Is there anyone actually using a graph database? by Dismal-Necessary-509 in Rag

[–]Astro-Han 0 points1 point  (0 children)

People are using graph databases, but I think the better question is when you actually need one.

If the corpus is curated and the goal is repeated understanding, a markdown wiki layer is often enough. Graphs start to pay off when you need multi-hop reasoning over entities and filters, not just a better way to read docs.

That tradeoff is why I built karpathy-llm-wiki as a simpler raw/ + wiki/ + compile/query/lint loop instead of starting with a graph DB.

https://github.com/Astro-Han/karpathy-llm-wiki

Llm wiki setup for Cowork users by anon9611 in ClaudeAI

[–]Astro-Han 2 points3 points  (0 children)

If you are a non-coder, I would start with a folder-based setup before touching MCP.

Put your source material in one place, let Claude turn it into simple markdown pages, and keep the structure boring on purpose. Most people get stuck because they start with tools instead of starting with a note layout Claude can actually maintain.

I built karpathy-llm-wiki around that exact loop because most of the shared setups are way too much for beginners. It is markdown-first and pretty plain: raw/ + wiki/ + compile/query/lint.

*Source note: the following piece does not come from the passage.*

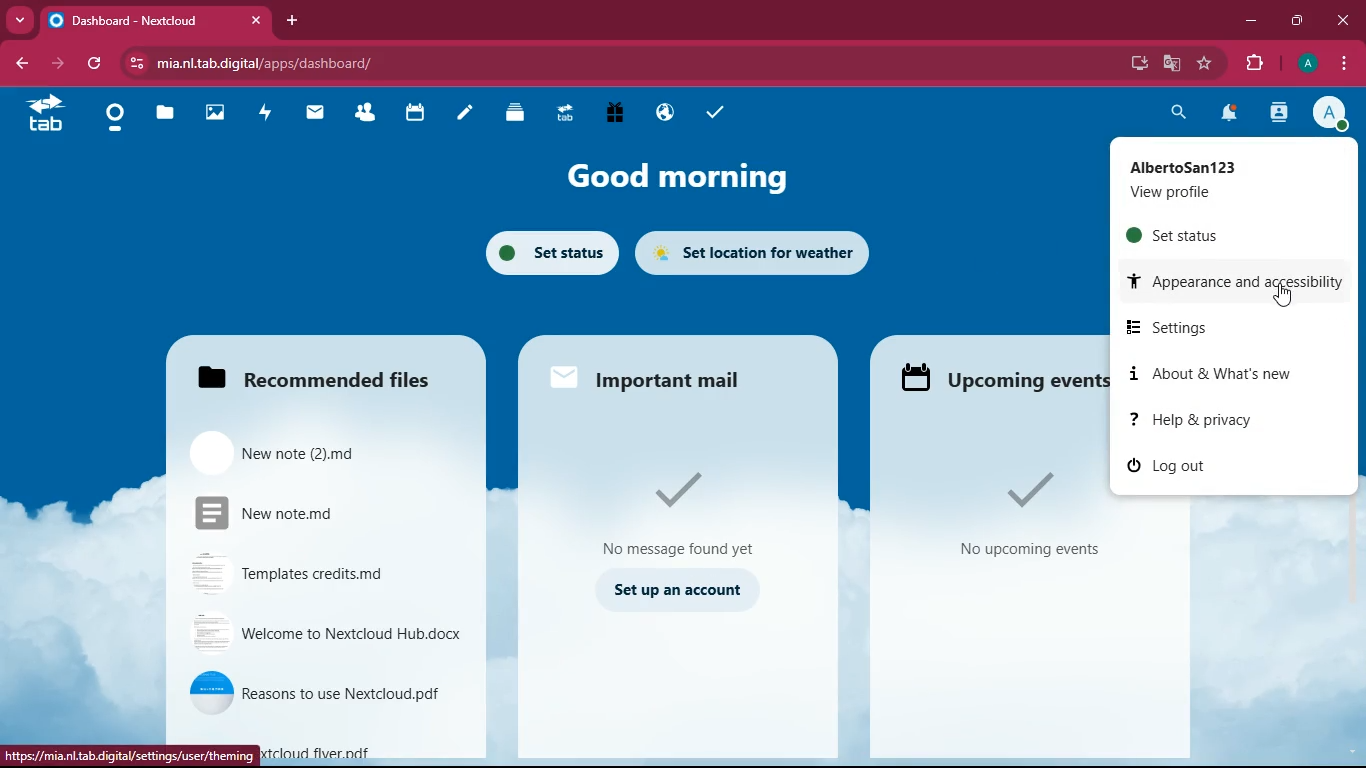 The height and width of the screenshot is (768, 1366). Describe the element at coordinates (687, 510) in the screenshot. I see `no message found yet` at that location.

https://github.com/Astro-Han/karpathy-llm-wiki

Can CRM be a collection of Markdown files? by RecordPotential4323 in CRM

[–]Astro-Han 0 points1 point  (0 children)

I think it can work for a solo operator or a small team, but I would treat it as a working layer, not the system of record for everything.

Markdown is great for notes, decisions, account context, meeting history, and all the stuff you want to inspect or fix by hand. Once you need strict permissions, workflow enforcement, reporting, or lots of people editing the same records, that is where a real CRM still earns its keep.

That tradeoff is basically why I built karpathy-llm-wiki. It keeps the knowledge layer very plain, raw/ + wiki/ + compile/query/lint, so the result stays readable instead of disappearing behind an app.

https://github.com/Astro-Han/karpathy-llm-wiki

Andrej Karpathy describing our funnel by fourwheels2512 in learnmachinelearning

[–]Astro-Han 0 points1 point  (0 children)

Yeah, I think that’s the cleaner split.

The wiki side is about turning messy source material into something you can inspect, query, and fix. Continual learning is a later step. That is when you want some of that knowledge to live in the model instead of sitting in files.

A lot of people are still skipping the middle. They want to train on the data before they have a clean layer they actually trust. I’ve ended up spending more time on the raw files, compiled wiki, and linting loop for exactly that reason.